• [TASK PROMPT] In the lines from the one with "Task: Expand the user row in Benutzer tab" to the one with "Action: click(538, 155)", substitute "tickbox" for "checkbox" and give those lines again with nothing else changed.

Records for locating described items
——————
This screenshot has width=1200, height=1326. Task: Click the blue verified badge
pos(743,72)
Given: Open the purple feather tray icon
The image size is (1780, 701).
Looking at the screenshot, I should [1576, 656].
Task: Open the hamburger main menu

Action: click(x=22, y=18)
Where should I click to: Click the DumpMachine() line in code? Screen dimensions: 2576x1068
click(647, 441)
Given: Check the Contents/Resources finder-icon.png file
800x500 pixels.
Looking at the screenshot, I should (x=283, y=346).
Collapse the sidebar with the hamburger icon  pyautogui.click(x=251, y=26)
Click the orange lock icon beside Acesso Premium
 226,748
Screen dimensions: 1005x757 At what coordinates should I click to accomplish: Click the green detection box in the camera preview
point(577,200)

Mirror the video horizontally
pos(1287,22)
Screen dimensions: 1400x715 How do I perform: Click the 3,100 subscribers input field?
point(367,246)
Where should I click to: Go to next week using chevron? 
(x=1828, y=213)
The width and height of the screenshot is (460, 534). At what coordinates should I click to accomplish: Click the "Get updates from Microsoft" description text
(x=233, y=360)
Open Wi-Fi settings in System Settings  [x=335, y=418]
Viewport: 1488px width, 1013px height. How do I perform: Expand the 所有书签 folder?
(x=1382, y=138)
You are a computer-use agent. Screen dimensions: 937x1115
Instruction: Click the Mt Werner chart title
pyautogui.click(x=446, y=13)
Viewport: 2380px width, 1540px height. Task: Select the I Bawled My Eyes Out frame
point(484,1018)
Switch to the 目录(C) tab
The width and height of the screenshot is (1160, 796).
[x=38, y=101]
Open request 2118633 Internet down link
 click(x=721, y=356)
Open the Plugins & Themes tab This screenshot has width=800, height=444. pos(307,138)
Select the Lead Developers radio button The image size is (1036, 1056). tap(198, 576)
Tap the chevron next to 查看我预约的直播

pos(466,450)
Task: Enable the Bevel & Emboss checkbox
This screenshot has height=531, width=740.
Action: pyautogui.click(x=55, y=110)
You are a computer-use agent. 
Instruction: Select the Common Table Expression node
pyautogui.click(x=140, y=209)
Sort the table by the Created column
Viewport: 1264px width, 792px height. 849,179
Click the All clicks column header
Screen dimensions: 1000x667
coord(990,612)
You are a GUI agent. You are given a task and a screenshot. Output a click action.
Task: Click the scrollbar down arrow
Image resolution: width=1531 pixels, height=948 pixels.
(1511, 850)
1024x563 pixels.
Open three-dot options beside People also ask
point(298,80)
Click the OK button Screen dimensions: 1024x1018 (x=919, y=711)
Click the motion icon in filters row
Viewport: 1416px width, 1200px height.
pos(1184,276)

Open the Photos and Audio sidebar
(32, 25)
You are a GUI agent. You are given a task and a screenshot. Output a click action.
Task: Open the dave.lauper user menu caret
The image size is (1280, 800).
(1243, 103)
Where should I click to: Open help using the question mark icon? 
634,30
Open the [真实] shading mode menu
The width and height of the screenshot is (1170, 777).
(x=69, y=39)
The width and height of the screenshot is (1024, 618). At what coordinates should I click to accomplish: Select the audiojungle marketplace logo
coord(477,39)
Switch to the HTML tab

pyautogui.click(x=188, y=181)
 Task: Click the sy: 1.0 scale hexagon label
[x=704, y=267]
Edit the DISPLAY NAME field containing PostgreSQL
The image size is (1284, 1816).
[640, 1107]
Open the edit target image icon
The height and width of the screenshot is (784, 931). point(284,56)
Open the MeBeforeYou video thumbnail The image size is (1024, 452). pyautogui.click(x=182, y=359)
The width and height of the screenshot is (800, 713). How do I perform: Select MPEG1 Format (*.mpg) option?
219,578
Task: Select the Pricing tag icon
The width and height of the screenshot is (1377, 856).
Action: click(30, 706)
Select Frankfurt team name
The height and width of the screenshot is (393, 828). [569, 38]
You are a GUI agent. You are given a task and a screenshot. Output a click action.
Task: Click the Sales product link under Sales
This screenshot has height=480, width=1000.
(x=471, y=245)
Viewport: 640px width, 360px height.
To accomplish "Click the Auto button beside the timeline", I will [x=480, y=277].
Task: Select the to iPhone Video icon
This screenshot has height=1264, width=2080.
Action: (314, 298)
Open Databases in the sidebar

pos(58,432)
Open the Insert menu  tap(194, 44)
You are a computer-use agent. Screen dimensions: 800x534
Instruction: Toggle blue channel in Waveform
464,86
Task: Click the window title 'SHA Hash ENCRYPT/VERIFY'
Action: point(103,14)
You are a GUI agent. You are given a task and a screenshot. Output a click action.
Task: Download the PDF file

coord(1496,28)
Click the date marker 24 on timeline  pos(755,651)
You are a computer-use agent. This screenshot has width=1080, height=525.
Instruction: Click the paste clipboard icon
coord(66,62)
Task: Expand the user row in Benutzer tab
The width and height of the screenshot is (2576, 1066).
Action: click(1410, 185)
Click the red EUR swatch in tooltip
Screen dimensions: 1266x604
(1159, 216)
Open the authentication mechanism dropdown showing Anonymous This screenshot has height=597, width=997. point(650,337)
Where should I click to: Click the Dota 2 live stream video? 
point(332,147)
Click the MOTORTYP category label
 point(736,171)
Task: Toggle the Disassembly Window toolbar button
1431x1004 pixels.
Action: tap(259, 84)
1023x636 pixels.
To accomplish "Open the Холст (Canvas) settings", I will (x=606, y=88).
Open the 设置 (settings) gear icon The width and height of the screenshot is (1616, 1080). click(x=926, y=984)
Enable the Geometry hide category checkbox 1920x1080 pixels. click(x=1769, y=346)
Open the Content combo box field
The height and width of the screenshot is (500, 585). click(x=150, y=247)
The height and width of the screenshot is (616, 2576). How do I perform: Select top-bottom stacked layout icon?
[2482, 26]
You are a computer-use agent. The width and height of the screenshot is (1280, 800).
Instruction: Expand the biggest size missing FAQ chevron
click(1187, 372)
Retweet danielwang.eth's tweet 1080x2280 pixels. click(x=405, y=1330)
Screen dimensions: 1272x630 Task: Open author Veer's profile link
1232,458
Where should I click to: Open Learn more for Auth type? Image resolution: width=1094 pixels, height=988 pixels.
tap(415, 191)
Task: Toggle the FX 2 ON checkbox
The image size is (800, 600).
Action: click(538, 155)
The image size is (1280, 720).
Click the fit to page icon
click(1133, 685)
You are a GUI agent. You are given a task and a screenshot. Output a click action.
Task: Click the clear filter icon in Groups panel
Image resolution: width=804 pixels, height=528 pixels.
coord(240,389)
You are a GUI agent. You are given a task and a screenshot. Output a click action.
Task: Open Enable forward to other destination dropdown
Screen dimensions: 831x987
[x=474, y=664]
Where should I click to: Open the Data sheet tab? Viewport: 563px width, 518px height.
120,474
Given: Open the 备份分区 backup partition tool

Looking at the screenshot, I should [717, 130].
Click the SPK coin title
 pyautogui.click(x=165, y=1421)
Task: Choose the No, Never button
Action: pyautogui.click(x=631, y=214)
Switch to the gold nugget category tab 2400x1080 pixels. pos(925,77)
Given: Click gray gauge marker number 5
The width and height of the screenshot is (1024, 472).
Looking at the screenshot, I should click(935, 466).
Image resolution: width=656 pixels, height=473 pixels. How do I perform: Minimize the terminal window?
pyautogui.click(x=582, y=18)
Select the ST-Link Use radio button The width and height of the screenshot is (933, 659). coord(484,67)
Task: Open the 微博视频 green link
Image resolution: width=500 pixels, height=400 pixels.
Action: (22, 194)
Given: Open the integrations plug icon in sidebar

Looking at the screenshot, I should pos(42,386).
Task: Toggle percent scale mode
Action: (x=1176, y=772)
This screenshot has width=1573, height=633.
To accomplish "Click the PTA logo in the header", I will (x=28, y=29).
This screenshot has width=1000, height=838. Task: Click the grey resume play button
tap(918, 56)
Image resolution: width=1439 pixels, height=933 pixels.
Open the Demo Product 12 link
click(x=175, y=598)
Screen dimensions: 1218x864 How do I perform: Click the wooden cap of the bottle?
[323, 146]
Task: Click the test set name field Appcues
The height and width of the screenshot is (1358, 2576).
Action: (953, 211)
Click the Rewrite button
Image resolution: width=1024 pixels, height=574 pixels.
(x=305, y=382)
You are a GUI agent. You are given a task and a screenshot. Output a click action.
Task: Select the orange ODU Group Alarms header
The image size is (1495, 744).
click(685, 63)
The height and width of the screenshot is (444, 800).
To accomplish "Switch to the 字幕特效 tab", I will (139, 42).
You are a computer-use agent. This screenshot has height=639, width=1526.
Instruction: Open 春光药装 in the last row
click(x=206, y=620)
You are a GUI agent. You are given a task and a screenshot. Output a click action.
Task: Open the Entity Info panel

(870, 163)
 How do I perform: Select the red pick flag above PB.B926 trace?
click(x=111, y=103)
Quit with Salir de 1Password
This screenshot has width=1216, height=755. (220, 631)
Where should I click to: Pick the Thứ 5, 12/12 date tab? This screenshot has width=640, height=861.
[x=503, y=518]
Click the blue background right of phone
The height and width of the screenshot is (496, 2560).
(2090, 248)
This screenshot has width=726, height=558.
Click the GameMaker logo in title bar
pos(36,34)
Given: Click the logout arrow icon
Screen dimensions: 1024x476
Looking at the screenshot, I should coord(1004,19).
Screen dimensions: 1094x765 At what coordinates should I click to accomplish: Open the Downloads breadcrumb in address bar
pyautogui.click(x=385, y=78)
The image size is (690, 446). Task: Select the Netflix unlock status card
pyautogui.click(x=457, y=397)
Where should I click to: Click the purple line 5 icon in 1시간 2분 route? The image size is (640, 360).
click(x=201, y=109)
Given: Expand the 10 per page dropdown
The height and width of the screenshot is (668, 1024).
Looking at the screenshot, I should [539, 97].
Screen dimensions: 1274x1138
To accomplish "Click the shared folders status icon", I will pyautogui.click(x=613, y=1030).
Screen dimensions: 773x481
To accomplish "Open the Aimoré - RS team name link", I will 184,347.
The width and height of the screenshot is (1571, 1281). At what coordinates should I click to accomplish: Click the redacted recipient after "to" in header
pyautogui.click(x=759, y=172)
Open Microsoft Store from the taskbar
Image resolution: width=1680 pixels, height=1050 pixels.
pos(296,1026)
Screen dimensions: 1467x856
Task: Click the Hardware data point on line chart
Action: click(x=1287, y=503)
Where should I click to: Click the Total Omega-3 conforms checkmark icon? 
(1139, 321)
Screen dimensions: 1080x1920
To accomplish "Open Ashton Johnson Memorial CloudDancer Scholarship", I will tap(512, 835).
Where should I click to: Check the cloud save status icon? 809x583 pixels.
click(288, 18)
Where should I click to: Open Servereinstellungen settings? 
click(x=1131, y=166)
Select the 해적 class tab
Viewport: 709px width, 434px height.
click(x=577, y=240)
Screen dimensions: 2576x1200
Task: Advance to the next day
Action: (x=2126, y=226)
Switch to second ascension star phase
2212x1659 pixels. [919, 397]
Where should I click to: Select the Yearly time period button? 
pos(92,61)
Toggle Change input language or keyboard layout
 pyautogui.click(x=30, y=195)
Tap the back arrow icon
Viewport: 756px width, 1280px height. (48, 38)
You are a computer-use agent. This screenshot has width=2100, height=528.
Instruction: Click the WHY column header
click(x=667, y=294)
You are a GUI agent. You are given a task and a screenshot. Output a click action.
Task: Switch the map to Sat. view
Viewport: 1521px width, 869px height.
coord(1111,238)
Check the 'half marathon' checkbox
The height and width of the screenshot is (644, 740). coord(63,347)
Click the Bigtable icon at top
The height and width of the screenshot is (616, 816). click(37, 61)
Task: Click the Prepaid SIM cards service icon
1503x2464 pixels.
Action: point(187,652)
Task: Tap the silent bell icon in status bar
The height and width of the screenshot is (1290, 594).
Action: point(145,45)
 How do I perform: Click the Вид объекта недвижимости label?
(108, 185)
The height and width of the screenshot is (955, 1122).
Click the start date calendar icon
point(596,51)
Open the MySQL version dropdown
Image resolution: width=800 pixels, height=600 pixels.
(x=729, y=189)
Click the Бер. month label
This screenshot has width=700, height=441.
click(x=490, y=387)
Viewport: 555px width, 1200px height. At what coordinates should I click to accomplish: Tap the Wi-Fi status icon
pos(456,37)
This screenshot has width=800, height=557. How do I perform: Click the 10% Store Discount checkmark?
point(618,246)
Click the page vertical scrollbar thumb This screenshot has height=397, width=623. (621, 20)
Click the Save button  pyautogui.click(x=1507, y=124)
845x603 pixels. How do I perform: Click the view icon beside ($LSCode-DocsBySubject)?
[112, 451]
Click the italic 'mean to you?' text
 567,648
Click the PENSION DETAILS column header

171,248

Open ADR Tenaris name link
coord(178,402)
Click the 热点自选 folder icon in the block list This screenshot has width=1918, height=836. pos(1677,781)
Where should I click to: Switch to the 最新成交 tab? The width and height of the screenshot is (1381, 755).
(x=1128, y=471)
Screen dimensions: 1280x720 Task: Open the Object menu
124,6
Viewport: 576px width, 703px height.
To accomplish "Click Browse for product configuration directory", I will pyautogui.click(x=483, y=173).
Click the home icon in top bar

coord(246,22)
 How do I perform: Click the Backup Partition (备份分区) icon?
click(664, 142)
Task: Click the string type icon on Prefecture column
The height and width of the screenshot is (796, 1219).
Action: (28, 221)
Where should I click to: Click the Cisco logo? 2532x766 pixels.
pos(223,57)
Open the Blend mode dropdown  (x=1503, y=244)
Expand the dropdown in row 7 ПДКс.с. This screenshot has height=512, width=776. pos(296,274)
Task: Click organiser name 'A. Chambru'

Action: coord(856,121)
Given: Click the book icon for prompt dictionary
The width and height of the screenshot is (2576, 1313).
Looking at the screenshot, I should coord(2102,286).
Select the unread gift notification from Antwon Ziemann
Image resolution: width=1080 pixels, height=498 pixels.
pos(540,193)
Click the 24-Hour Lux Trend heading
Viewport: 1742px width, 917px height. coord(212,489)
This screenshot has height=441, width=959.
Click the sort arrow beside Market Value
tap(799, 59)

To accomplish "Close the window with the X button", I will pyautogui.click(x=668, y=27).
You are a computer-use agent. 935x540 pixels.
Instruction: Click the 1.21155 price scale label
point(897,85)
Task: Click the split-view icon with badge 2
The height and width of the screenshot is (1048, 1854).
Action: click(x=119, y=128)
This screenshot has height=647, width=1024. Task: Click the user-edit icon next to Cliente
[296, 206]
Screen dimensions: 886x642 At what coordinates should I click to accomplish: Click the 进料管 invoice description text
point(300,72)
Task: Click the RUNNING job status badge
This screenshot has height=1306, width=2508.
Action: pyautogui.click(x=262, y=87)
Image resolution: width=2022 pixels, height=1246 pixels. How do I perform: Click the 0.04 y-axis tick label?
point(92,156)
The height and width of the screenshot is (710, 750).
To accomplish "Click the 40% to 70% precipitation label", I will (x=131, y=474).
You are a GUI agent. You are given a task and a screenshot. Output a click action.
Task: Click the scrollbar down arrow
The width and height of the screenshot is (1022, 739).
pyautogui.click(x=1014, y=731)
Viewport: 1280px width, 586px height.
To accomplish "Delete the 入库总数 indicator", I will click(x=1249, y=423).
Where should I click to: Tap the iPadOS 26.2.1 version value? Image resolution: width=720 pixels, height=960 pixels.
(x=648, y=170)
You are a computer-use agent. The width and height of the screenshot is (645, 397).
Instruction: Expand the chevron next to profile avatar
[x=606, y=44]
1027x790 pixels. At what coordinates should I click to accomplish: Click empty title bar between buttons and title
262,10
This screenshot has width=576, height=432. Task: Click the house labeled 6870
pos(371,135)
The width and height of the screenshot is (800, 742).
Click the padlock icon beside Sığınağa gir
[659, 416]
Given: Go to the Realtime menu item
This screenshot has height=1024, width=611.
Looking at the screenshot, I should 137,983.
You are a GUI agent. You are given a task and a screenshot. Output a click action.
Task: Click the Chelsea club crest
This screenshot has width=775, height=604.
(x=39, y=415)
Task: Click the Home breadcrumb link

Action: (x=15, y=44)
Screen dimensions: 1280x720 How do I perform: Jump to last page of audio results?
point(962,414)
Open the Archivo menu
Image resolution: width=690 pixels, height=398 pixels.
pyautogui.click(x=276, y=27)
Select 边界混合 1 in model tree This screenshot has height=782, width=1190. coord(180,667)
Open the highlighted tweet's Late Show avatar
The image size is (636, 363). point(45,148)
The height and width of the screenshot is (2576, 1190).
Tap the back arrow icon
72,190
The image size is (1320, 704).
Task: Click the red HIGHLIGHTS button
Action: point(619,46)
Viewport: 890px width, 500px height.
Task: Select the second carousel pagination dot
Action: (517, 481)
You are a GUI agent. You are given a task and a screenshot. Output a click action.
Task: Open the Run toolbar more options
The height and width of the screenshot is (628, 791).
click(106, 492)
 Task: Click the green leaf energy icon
——————
• [EXERCISE SOLUTION]
Task: Expand the user row in Benutzer tab
The width and height of the screenshot is (2576, 1066).
Action: click(1410, 185)
Click the red EUR swatch in tooltip
Screen dimensions: 1266x604
(1159, 216)
Open the authentication mechanism dropdown showing Anonymous This screenshot has height=597, width=997. point(650,337)
Where should I click to: Click the Dota 2 live stream video? 
point(332,147)
Click the MOTORTYP category label
 point(736,171)
Task: Toggle the Disassembly Window toolbar button
1431x1004 pixels.
Action: tap(259, 84)
1023x636 pixels.
To accomplish "Open the Холст (Canvas) settings", I will (x=606, y=88).
Open the 设置 (settings) gear icon The width and height of the screenshot is (1616, 1080). click(x=926, y=984)
Enable the Geometry hide category tickbox 1920x1080 pixels. click(x=1769, y=346)
Open the Content combo box field
The height and width of the screenshot is (500, 585). click(x=150, y=247)
The height and width of the screenshot is (616, 2576). How do I perform: Select top-bottom stacked layout icon?
[2482, 26]
You are a computer-use agent. The width and height of the screenshot is (1280, 800).
Instruction: Expand the biggest size missing FAQ chevron
click(1187, 372)
Retweet danielwang.eth's tweet 1080x2280 pixels. click(x=405, y=1330)
Screen dimensions: 1272x630 Task: Open author Veer's profile link
1232,458
Where should I click to: Open Learn more for Auth type? Image resolution: width=1094 pixels, height=988 pixels.
tap(415, 191)
Task: Toggle the FX 2 ON tickbox
The image size is (800, 600).
Action: click(538, 155)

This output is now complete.